- Directed by: Luigi Comencini
- Screenplay by: Luigi Comencini Piero De Bernardi
- Story by: Massimo Patrizi Leonardo Benvenuti
- Produced by: Angelo Rizzoli
- Starring: Nino Manfredi Françoise Prévost
- Cinematography: Armando Nannuzzi
- Edited by: Nino Baragli
- Music by: Fiorenzo Carpi
- Release date: 5 February 1968;
- Running time: 108 minutes
- Country: Italy
- Language: Italian

= Italian Secret Service =

Italian Secret Service (also known as Il nostro agente Natalino Tartufato) is a 1968 Italian comedy film directed by Luigi Comencini.

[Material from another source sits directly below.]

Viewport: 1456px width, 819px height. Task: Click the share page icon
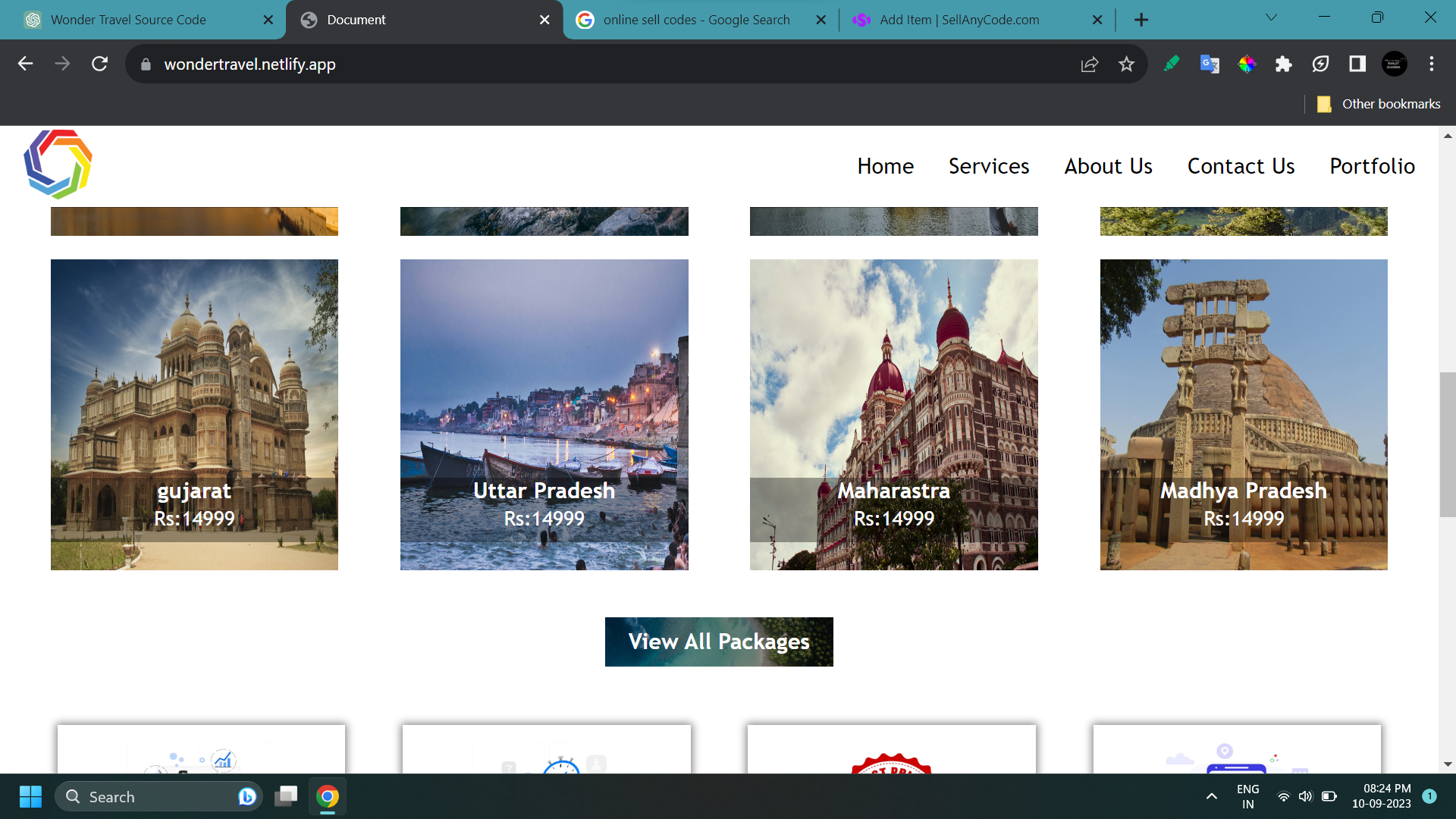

For his performance in this film and in Il padre di famiglia, Nino Manfredi was awarded with a Golden Plate at the 1968 Edition of David di Donatello.

==Plot==
Assassination attempts are constantly bungled.

==Cast==
- Nino Manfredi as Natalino Tartufato
- Françoise Prévost as Elvira Spallanzani
- Clive Revill as Charles Harrison
- Gastone Moschin as Lawyer Ramirez
- Jean Sobieski as Edward Stevens
- Giampiero Albertini as Ottone
- Alvaro Piccardi as Ciro
- Giorgia Moll as "The Bird"
- Enzo Andronico as Femore
- Attilio Dottesio as Russian agent

== Production==
The film was shot in the autumn of 1967. It was filmed between Rome and London.

==Reception==
The film was a major success, grossing over one billion lire at the Italian box office.